While Krupenye’s art is a totemic embrace of spirit and the natural world, Kathryn Frund’s body of work poses questions about the relationship between the earth and humanity. Her “found objects” are more likely to be man-made – a reminder that things we manufacture cannot be simply discarded when we’ve decided we’re through with them.
Frund’s New Haven studio is in Erector Square, itself a study in re-purposing. If you’re of a certain age, you probably had an Erector Set. This is where it was made, in an industrial complex of 11 red brick buildings that now is home to local artists. Frund is one of over 100 who work there.
“This is the bag that oranges come in when you buy them at the grocery store,” she says, pulling at the orange plastic netting on a small collage. Affixed to the netting are boxes wrapped in string. A closer inspection reveals that the boxes are made of the paper rolls from a player piano. “It’s saying that we’re all tied together, all connected.”

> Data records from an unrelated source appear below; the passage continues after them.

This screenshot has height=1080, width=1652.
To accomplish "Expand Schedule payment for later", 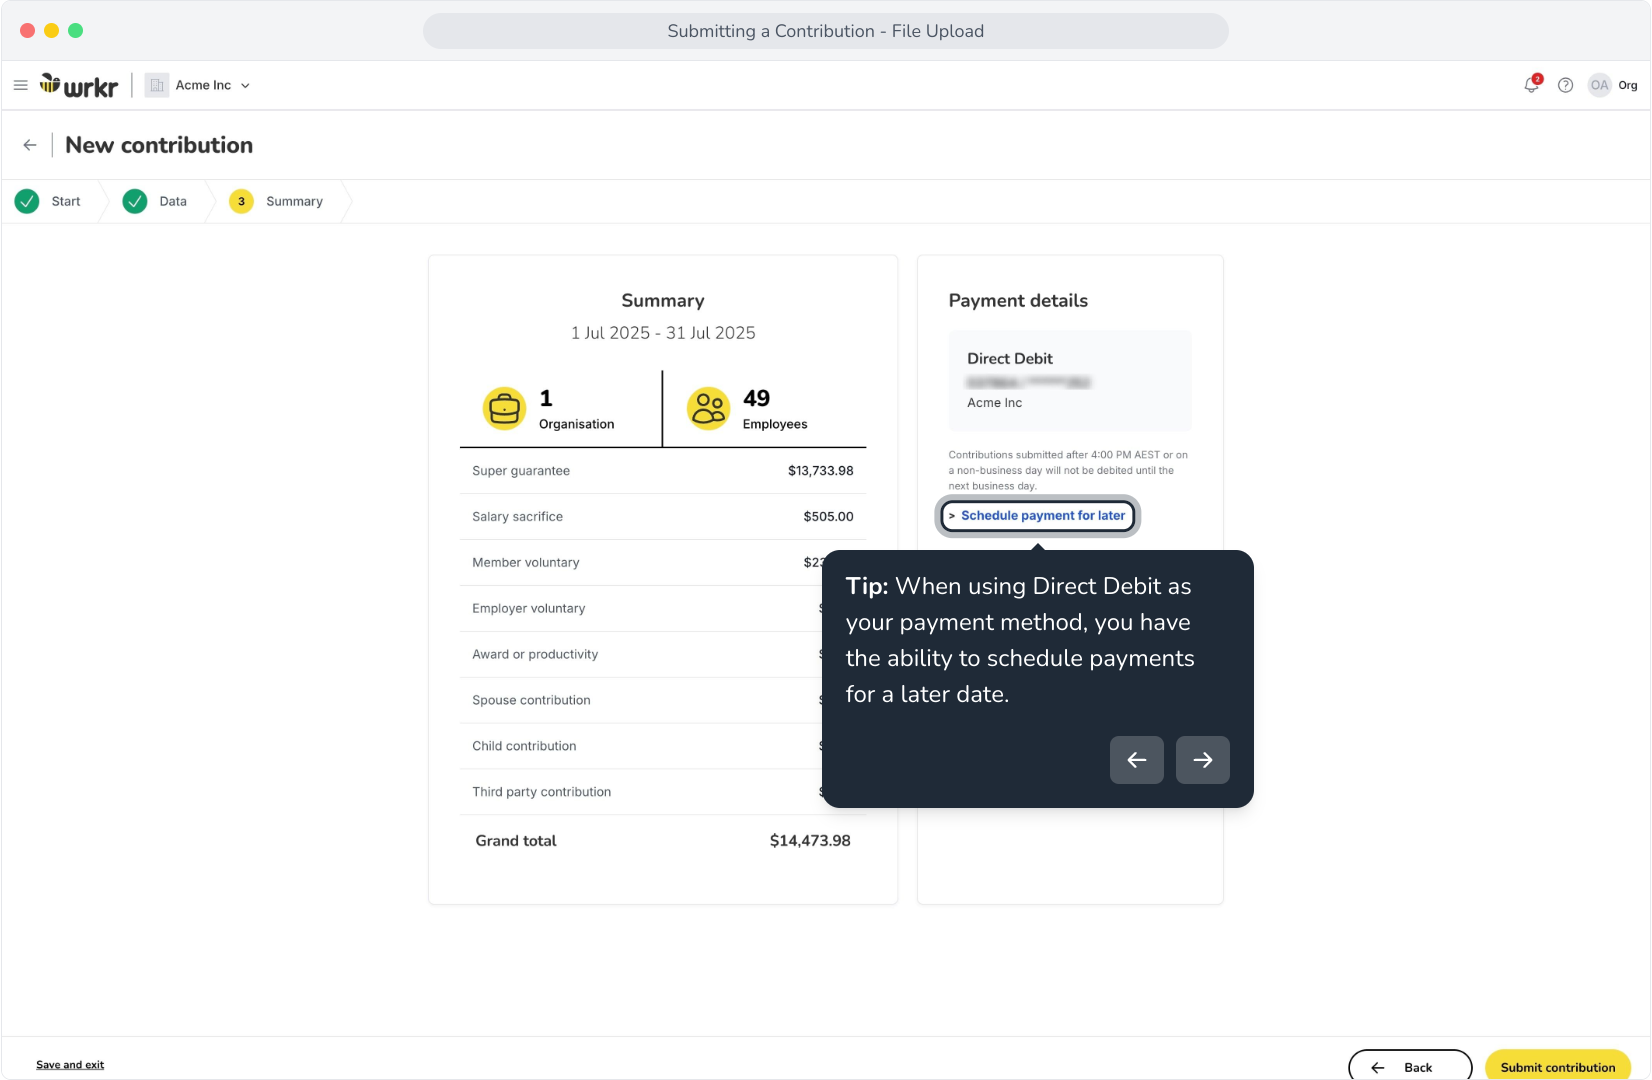I will point(1038,516).
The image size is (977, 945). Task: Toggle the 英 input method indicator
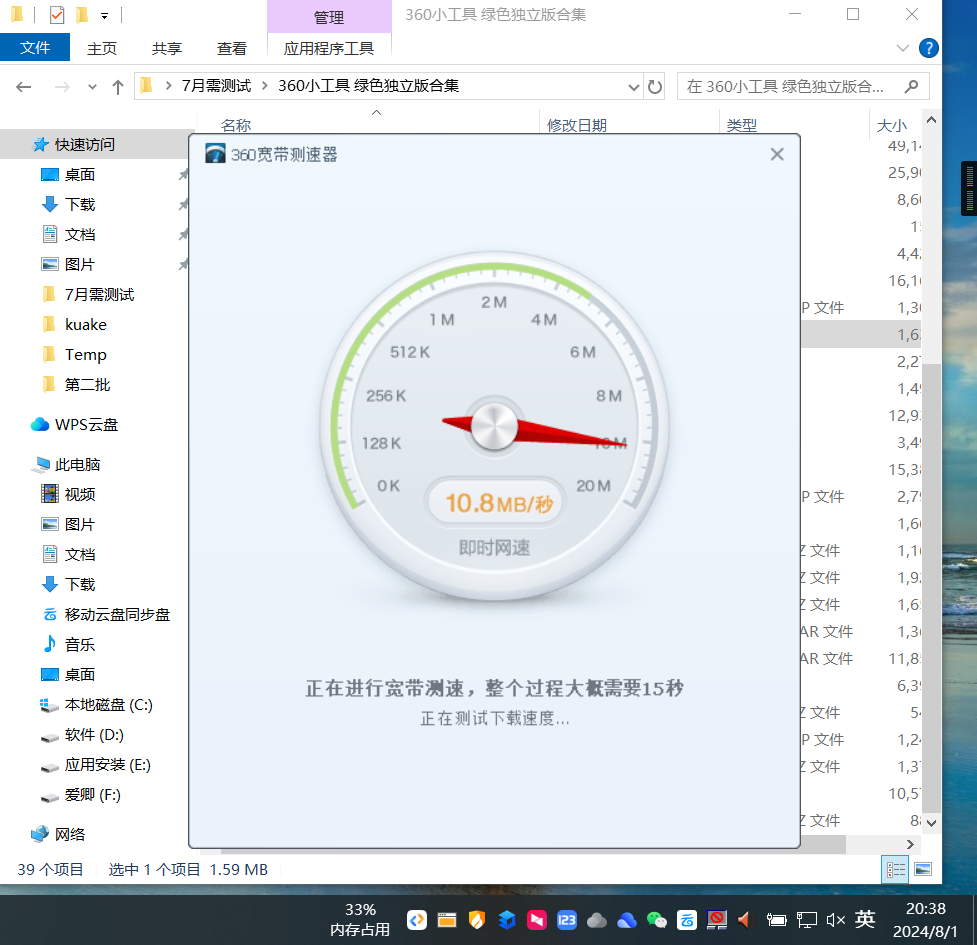[865, 920]
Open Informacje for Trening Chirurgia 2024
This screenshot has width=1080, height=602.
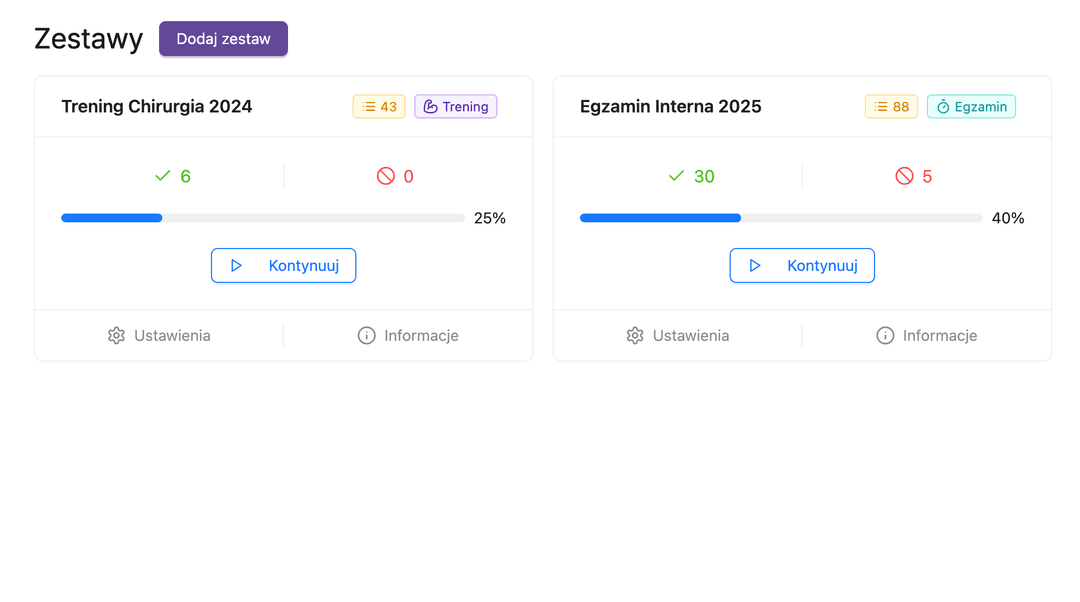click(408, 335)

She rescued the trappings of a photographer’s set for one installation, and the huge broken red plastic letters of a commercial sign for another. “I drove past this sign company every day for years,” she says. “I knew I had to re-purpose the things they threw in the trash.” The result is a powerful wall installation, floor to ceiling, 10’ tall x 18’ wide, and visually arresting.
In a neighboring studio, Barbara Harder operates a printing press much like the contraption invented by Johannes Gutenberg more than 500 years ago. She creates (somewhat ironically) copies of the Bible, one of which resides at the Yale University library.
Although the process has changed little since Gutenberg’s day, what is created on the press has become legend—diverse and beautiful. Harder, for example, uses leaves to make patterns on panels of sheer fabric. She creates bigger images with a stencil she made from a photograph of a tree she fell in love with in Japan. In a Paris flea market, she found an old crumbly book in Latin – a Bible Concordance – infested with page-devouring insects that had eaten holes near the binding.
“I had to put it in the freezer for months to kill the bugs,” she says. With the pages she creates collages rich with mystery and message. One assemblage is eight of those pages with splashes of red ink: the blood of Christ with the bold simplicity of a Japanese woodblock print.
“People give me things they find that they think I can make into art,” Harder says. “In things that others might think as trash, I see color, interesting texture and shape.”
Nancy Eisenfeld’s studio is steps away from Harder’s. Her otherworldly sculptures of vines, tree bark, and rusted metal hang from the ceiling and writhe up from the floor. “I want to surprise, to show nature’s force,” she says, “both benevolent and destructive, necessary and out of our control.” Her work is aggressive, fluid and unavoidable, almost demanding a response from the viewer.
The earth gives up her treasures, and the artists among us interpret them. Jody Silver of Stamford, for example, builds characters from the objects she finds, lively little people and animals, like wooden dolls: a haughty girl with pink hair, a barking dog, a quacking duck, a man with a naughty surprise. Her art has a child-like fancy. “I like to leave my audience smiling,” she says.
For Rex Walden, it’s a more serious interpretation—his work is a journey, measured and beautiful. “The sea is my muse,” he says from his Guilford home. It is obvious in even his most abstract work. Walden is intrigued by the markings on nautical charts. He likes what he calls their “graphic mystery” and incorporates them in almost all of his paintings. “It’s my ‘Where’s Waldo?’ moment, when someone finds the scrap of a map in a collage,” he says. Walden uses the keys of an adding machine, a button, a postage stamp, and often a stretch of a tape measure or a ruler to chart the imagination of his audience, and send the viewer on a journey of their own.
Whether it’s Frund’s message of our responsibility to our world, Walden’s invitation to journey with him, or Krupenye’s offering of a few moments of Zen, the art of found objects returns us all to the curiosity and imagination of the children we still are.